### Problem 1:
From the Hundertwasser biography, reproduce word for word the part that opens with the words containing "b. 1928d. 2000" and closes with "of Fine Arts.".
### Problem 2:
According to the Hundertwasser biography, how does the name "Hundertwasser" relate to his birth name?

Friedensreich Hundertwasser

b. 1928d. 2000

Also known as:

  • Friedrich Stowasser
  • Friedensreich Regentag Dunkelbunt Hundertwasser

Best known by his pseudonym Friedensreich (Regentag Dunkelbunt) Hundertwasser, Friedrich Stowasser was born and educated in Austria where he studied at the Vienna Academy of Fine Arts.

He began signing his art as Hundertwasser (which translates the Slavic 'Sto' into German 'Hundert') while still studying. The pseudonym Friedensreich Hundertwasser literally translates to mean "Peace-Realm Hundred-Water" while the other names he chose for himself, Regentag and Dunkelbunt, translate to "Rainy day" and "Darkly multi-coloured".

### Supplied information:
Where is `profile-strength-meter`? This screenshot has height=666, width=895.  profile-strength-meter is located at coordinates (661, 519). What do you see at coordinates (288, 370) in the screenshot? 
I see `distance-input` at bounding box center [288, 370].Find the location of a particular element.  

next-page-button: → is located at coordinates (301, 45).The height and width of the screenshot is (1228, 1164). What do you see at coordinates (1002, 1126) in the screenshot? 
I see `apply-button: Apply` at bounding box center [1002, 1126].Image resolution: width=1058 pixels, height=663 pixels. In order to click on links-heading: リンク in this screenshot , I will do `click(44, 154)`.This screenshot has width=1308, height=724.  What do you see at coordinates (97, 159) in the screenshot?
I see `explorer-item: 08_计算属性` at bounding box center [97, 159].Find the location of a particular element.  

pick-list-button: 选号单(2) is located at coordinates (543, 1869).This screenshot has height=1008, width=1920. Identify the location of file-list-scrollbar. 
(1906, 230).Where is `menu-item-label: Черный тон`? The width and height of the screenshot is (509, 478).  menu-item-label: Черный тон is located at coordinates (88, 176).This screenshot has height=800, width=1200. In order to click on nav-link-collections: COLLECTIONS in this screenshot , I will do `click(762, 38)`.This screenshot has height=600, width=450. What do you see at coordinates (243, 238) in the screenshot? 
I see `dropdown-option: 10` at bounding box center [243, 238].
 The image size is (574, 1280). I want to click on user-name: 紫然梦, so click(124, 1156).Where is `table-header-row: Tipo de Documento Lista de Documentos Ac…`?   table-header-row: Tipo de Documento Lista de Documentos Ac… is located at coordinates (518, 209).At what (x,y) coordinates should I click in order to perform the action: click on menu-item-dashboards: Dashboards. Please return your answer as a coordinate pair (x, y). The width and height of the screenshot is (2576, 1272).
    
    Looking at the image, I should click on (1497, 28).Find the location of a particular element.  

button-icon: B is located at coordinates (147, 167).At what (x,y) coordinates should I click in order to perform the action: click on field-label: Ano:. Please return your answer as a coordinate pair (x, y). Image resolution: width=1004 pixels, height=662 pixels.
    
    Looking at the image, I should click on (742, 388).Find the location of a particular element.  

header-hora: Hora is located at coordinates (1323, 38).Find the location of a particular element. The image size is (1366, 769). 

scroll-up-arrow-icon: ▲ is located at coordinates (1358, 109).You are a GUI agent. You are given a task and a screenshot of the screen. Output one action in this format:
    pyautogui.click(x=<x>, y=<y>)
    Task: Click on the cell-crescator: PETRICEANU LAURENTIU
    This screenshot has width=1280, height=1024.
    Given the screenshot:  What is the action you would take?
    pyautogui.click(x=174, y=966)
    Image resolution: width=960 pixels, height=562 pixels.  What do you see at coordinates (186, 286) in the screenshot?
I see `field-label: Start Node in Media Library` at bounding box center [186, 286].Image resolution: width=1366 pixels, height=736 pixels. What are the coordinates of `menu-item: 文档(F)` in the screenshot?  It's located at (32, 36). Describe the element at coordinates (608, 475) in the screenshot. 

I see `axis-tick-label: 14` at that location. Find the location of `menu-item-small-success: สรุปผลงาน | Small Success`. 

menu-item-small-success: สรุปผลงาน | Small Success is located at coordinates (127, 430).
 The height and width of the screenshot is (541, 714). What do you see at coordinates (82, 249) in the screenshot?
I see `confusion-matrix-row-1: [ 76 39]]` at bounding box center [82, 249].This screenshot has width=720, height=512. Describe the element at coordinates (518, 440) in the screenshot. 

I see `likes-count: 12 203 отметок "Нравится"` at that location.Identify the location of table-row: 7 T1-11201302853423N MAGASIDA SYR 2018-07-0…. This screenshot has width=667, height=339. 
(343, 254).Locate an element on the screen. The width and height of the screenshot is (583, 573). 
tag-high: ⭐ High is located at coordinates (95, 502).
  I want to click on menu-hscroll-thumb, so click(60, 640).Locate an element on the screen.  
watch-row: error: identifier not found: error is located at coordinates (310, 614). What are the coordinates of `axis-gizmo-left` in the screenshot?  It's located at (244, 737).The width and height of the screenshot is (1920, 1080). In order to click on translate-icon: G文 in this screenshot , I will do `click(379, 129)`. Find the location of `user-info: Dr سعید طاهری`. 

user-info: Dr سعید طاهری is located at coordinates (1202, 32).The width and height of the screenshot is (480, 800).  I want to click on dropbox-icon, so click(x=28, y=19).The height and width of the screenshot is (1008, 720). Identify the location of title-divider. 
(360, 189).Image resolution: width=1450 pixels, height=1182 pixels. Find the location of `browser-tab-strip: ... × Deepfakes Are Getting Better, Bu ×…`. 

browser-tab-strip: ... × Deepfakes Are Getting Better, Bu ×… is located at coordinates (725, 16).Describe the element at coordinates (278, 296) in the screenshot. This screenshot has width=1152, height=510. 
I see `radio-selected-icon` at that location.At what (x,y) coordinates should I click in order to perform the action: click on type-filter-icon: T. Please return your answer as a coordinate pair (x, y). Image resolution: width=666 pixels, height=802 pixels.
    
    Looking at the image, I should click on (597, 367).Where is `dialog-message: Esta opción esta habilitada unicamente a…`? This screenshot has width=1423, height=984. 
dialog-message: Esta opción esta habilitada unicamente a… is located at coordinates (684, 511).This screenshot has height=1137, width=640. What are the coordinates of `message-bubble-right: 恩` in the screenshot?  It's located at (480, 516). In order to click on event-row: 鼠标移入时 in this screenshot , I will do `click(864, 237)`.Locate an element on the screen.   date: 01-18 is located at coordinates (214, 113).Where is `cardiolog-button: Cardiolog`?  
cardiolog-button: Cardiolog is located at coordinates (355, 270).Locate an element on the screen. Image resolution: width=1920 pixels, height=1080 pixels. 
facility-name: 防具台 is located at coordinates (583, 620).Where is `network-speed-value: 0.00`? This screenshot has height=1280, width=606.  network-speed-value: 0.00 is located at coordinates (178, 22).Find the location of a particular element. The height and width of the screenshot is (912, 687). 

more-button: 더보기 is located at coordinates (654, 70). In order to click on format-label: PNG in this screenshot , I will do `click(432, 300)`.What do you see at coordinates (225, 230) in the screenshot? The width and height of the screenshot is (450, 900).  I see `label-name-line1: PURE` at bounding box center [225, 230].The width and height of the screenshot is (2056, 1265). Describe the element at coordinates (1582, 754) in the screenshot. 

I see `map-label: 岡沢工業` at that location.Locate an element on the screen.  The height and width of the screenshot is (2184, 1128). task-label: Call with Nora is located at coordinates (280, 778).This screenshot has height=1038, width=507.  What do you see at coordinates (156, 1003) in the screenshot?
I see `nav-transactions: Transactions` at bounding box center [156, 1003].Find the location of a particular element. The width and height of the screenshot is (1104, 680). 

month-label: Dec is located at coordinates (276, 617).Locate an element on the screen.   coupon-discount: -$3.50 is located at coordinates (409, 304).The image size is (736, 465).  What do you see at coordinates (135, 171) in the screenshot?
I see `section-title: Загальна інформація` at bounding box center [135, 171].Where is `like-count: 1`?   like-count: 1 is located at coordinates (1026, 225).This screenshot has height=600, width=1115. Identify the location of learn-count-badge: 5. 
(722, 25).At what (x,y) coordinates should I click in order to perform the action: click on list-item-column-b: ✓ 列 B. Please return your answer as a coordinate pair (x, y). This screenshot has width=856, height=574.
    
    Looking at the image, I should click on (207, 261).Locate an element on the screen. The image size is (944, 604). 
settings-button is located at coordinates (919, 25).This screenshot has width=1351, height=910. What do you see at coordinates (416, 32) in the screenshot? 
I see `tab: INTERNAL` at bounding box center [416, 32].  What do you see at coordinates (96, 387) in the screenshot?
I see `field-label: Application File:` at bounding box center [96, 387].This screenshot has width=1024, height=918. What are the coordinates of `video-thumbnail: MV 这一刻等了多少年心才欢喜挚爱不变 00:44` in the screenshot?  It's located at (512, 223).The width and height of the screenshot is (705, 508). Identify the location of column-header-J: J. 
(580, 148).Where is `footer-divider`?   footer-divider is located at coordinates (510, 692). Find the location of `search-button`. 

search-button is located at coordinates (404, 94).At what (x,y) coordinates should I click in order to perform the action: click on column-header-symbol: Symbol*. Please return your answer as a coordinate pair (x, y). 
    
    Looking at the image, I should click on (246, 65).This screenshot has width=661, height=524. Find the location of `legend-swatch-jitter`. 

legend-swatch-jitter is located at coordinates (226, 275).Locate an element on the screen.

### Written answer 1:
b. 1928d. 2000

Also known as:

  • Friedrich Stowasser
  • Friedensreich Regentag Dunkelbunt Hundertwasser

Best known by his pseudonym Friedensreich (Regentag Dunkelbunt) Hundertwasser, Friedrich Stowasser was born and educated in Austria where he studied at the Vienna Academy of Fine Arts.

### Written answer 2:
The name "Hundertwasser" translates the Slavic "Sto" in his birth name, Stowasser, into the German "Hundert". He began signing his art with it while he was still a student.